--- start of PASSAGE ---
OSD memory management is “best effort”. Although the OSD may unmap memory to allow the kernel to reclaim it, there is no guarantee that the kernel will actually reclaim freed memory within a specific time frame. This applies especially in older versions of Ceph, where transparent huge pages can prevent the kernel from reclaiming memory that was freed from fragmented huge pages. Modern versions of Ceph disable transparent huge pages at the application level to avoid this, but that does not guarantee that the kernel will immediately reclaim unmapped memory. The OSD may still at times exceed its memory target. We recommend budgeting at least 20% extra memory on your system to prevent OSDs from going OOM (Out Of Memory) during temporary spikes or due to delay in the kernel reclaiming freed pages. That 20% value might be more or less than needed, depending on the exact configuration of the system.

Tip

Configuring the operating system with swap to provide additional virtual memory for daemons is not advised for modern systems. Doing so may result in lower performance, and your Ceph cluster may well be happier with a daemon that crashes vs one that slows to a crawl.

When using the legacy Filestore back end, the OS page cache was used for caching data, so tuning was not normally needed. OSD memory consumption is related to the workload and number of PGs that it serves. BlueStore OSDs do not use the page cache, so the autotuner is recommended to ensure that RAM is used fully but prudently.
--- end of PASSAGE ---
--- start of DATASET ---
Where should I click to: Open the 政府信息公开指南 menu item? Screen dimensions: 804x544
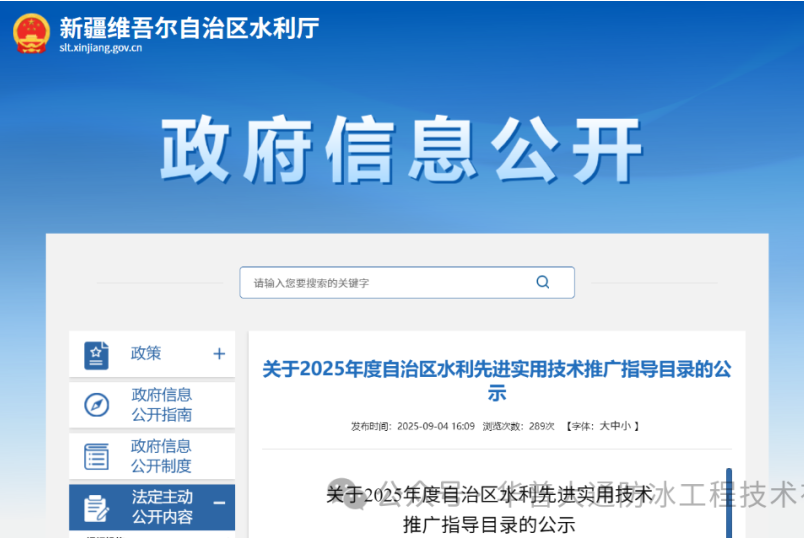(161, 405)
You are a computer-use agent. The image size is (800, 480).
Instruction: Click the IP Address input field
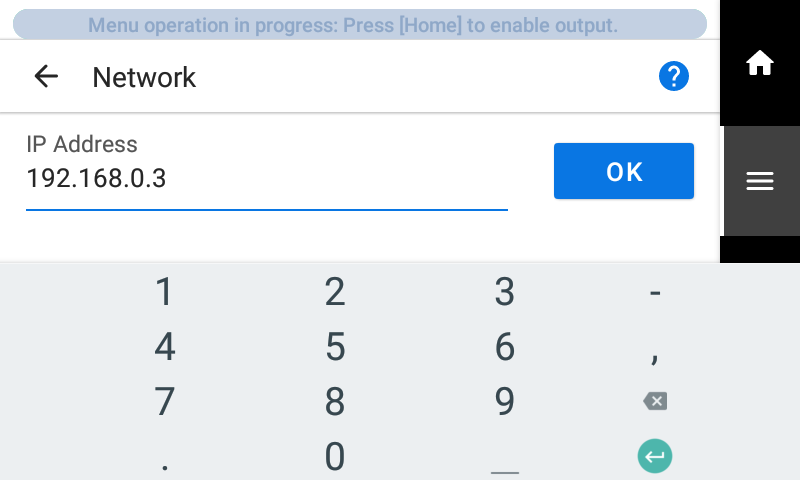(266, 179)
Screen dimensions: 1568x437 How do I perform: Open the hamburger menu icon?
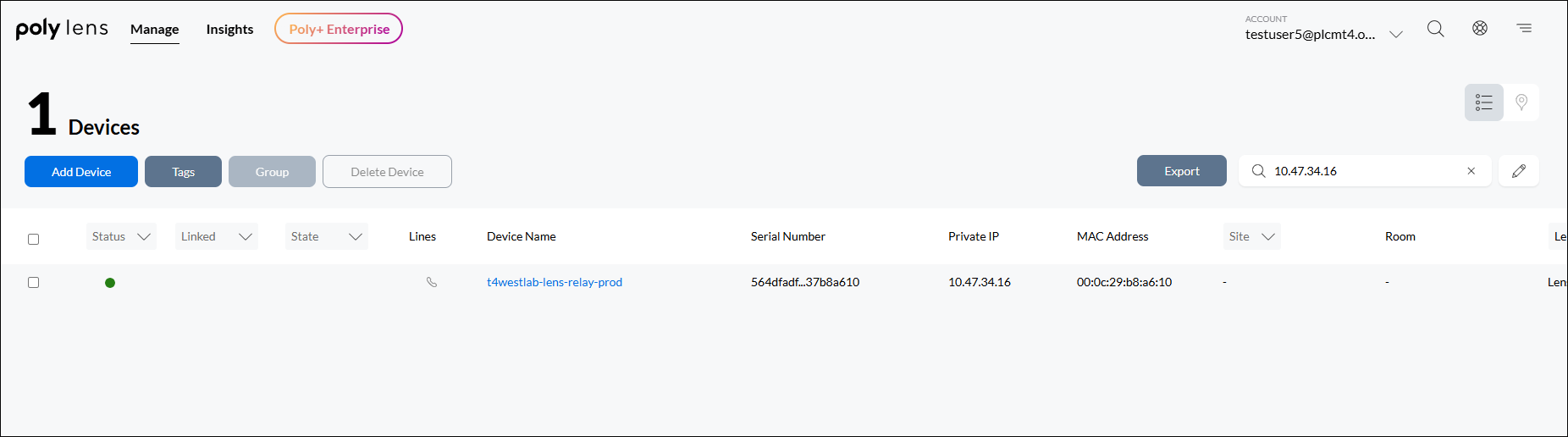click(x=1524, y=28)
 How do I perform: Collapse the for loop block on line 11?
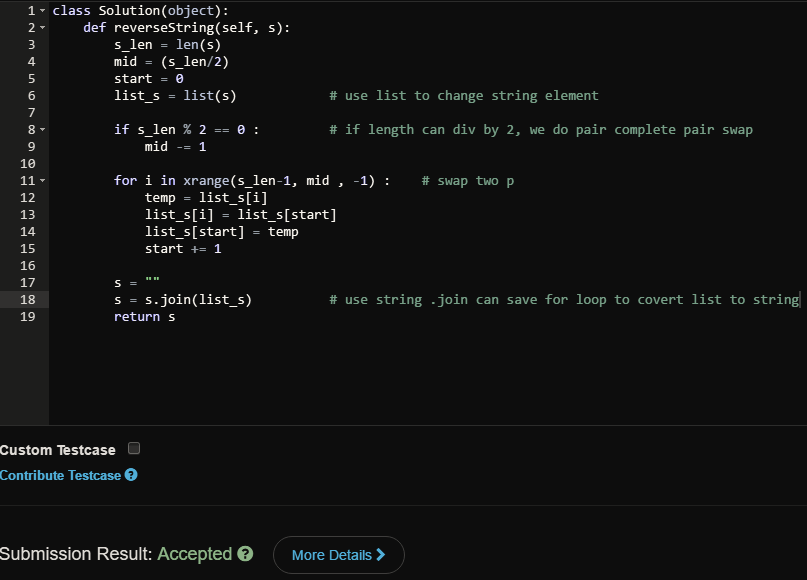42,180
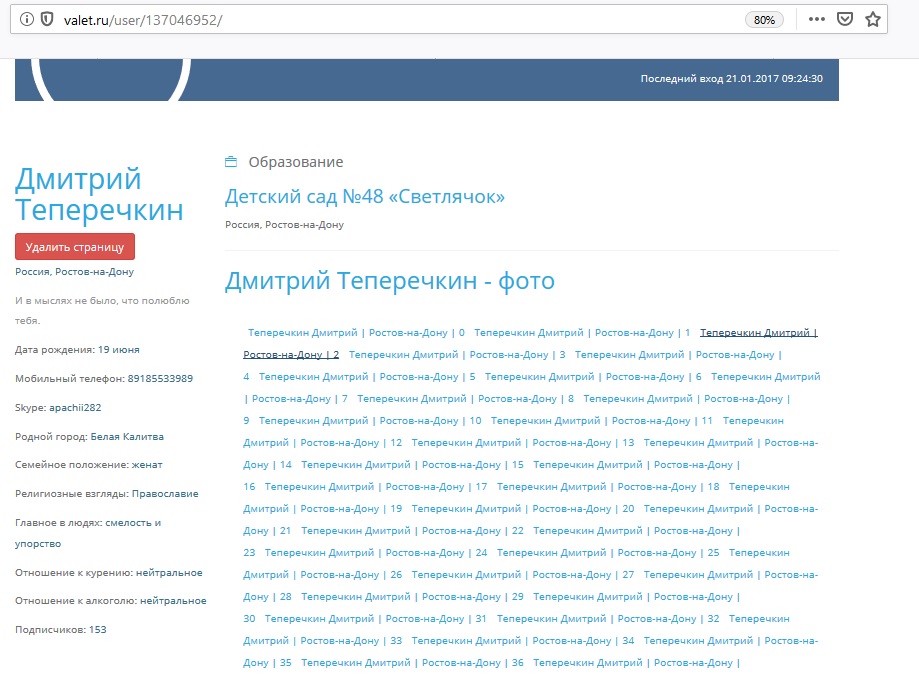
Task: Click the marital status link женат
Action: coord(147,465)
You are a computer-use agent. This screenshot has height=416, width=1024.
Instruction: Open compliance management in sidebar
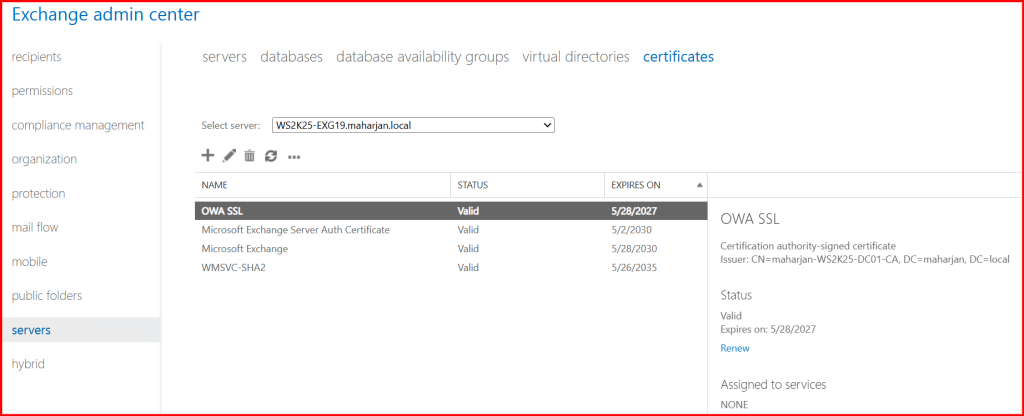click(78, 125)
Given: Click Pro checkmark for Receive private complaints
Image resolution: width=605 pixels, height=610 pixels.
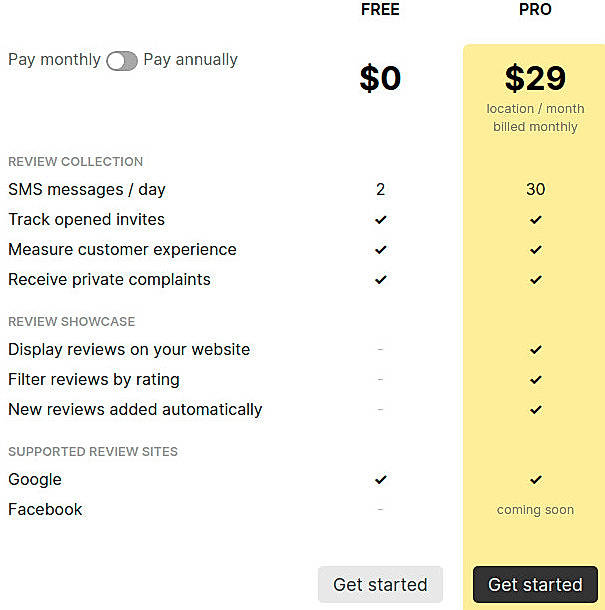Looking at the screenshot, I should pos(536,280).
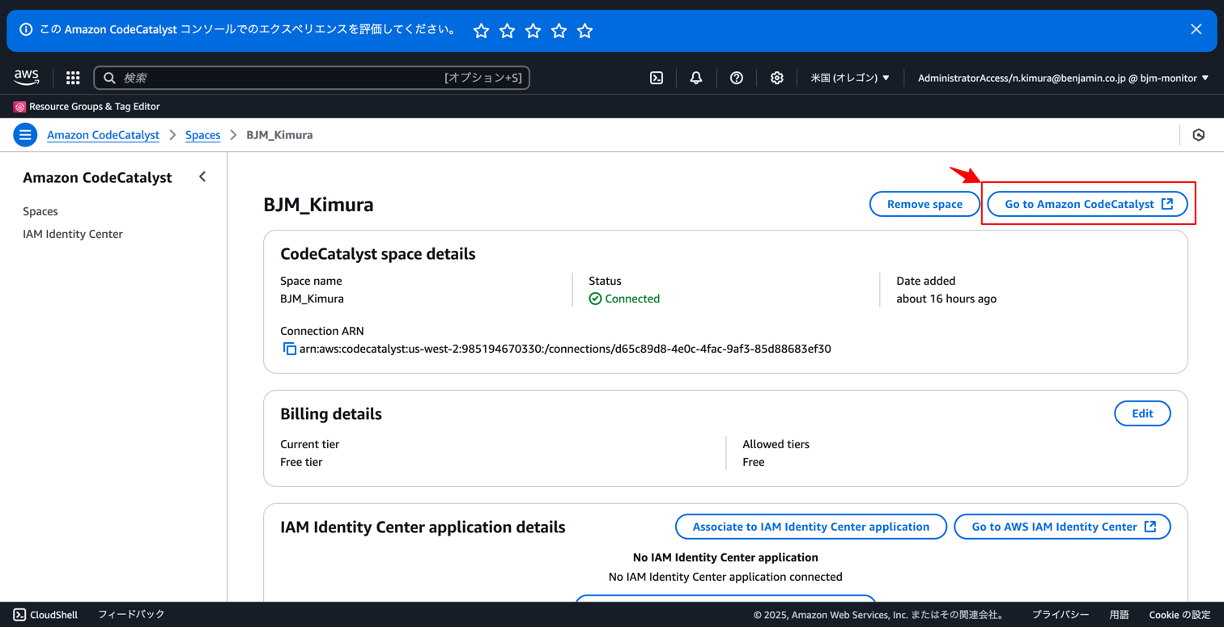Image resolution: width=1224 pixels, height=628 pixels.
Task: Open the settings gear icon
Action: [777, 77]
--- end of DATASET ---
> **WHAT YOU SHOULD DO**: How much extra memory does the passage on Ceph OSD memory recommend budgeting to keep OSDs from running out of memory? The rows were taken from a different source than the passage.

> **FINAL RESULT**: At least 20% extra memory.